Problem description
Among the entries below, how many lines have the string "options" in them? Only the number should be given.

[Collected data]
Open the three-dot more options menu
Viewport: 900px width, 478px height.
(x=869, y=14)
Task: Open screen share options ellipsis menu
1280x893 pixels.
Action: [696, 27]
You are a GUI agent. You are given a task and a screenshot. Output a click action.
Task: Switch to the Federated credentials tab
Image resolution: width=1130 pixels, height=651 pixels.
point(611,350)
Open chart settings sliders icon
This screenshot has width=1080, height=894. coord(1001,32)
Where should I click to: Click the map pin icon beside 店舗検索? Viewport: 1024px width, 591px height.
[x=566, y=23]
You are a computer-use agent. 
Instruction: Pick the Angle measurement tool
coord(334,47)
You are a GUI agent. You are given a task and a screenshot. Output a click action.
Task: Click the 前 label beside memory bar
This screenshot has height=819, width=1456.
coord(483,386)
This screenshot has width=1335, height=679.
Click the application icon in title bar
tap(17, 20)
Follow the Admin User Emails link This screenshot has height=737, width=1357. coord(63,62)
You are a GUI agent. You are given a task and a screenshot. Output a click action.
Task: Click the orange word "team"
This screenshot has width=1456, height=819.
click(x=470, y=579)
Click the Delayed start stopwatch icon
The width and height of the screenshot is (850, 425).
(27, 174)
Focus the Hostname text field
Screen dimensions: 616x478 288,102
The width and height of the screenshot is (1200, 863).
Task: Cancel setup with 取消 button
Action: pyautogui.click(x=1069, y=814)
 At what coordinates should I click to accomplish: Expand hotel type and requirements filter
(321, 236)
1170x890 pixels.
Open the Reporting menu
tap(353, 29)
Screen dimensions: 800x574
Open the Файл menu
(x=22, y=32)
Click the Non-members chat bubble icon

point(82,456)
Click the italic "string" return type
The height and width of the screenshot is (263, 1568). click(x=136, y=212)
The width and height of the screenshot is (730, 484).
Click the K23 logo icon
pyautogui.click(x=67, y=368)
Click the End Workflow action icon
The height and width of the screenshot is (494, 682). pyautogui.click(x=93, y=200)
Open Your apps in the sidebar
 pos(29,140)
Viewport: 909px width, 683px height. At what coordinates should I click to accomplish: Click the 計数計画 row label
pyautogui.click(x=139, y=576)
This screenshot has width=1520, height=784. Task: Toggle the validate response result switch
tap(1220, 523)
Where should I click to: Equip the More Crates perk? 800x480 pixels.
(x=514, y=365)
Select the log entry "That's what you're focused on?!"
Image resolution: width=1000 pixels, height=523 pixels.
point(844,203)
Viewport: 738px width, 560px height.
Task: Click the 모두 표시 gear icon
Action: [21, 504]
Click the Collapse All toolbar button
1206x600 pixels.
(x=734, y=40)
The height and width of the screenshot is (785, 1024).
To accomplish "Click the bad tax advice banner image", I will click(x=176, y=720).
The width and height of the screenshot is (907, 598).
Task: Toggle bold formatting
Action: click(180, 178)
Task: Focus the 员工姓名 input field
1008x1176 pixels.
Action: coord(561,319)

Solution for this exercise
2